# [Input data]
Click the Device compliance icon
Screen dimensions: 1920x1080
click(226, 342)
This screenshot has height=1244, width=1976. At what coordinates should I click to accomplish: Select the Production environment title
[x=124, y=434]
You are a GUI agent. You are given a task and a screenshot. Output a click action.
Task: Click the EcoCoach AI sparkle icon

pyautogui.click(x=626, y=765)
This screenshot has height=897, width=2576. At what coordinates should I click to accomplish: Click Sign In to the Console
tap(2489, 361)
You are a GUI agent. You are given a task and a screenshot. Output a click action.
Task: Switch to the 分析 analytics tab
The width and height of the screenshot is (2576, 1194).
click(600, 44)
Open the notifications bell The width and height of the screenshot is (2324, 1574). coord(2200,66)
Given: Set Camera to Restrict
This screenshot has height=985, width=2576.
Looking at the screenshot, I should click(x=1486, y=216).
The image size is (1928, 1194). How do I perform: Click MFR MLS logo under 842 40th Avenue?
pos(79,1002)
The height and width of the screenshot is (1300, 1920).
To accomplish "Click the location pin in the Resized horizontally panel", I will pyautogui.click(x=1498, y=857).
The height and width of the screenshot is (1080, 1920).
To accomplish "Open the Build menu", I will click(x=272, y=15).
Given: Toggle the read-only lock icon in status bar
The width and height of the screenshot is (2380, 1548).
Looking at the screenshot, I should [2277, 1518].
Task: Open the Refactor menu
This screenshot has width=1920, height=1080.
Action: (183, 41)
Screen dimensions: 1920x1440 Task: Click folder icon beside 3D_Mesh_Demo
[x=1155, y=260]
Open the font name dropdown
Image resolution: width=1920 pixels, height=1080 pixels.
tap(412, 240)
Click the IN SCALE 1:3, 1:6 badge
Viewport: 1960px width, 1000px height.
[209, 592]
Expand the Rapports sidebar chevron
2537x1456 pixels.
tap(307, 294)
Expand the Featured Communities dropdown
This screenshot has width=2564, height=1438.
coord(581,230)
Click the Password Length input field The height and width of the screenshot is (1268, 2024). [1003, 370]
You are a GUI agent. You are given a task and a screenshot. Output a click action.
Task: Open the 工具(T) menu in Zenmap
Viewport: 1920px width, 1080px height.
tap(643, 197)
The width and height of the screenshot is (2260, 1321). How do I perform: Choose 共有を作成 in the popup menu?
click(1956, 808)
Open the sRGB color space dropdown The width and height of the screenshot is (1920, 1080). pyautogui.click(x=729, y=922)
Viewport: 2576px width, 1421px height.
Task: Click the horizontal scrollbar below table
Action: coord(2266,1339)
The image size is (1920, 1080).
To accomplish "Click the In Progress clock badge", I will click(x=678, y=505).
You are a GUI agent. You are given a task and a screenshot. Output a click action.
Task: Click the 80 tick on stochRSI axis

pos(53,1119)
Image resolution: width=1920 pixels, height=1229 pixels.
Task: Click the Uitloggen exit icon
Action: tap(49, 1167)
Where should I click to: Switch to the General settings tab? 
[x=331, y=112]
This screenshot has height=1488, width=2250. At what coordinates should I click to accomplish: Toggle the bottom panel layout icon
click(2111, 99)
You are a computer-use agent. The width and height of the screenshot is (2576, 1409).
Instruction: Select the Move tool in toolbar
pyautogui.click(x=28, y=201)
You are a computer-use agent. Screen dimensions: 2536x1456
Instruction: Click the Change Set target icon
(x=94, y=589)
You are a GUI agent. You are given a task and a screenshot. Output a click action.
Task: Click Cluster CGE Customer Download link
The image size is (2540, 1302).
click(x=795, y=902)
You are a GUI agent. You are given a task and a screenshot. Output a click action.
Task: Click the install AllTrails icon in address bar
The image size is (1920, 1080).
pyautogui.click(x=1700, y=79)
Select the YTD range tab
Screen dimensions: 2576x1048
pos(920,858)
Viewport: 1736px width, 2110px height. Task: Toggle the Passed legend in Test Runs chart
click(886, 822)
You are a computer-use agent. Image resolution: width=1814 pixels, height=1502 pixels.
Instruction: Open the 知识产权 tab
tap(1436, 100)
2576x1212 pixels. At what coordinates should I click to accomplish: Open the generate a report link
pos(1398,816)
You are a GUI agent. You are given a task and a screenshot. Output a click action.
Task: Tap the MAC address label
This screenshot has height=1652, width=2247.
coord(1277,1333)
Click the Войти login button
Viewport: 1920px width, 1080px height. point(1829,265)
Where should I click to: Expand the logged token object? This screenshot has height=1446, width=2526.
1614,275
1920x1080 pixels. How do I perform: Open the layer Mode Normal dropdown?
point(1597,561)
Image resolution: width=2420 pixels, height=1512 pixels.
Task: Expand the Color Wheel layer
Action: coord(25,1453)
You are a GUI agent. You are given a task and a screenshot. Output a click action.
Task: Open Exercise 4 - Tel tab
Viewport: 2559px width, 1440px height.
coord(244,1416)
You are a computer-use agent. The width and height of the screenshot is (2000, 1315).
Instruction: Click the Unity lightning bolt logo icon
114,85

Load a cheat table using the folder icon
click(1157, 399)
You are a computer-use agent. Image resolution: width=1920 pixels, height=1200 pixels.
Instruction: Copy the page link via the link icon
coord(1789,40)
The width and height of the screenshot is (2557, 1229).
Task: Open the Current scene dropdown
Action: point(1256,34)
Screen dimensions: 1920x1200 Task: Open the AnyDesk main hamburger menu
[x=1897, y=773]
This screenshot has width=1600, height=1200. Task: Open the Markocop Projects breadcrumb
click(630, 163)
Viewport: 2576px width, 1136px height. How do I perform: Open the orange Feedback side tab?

# [Work item]
Go through the listing above and return each line where the word "address" occurs.

# [The answer]
Task: Click the install AllTrails icon in address bar
Task: Tap the MAC address label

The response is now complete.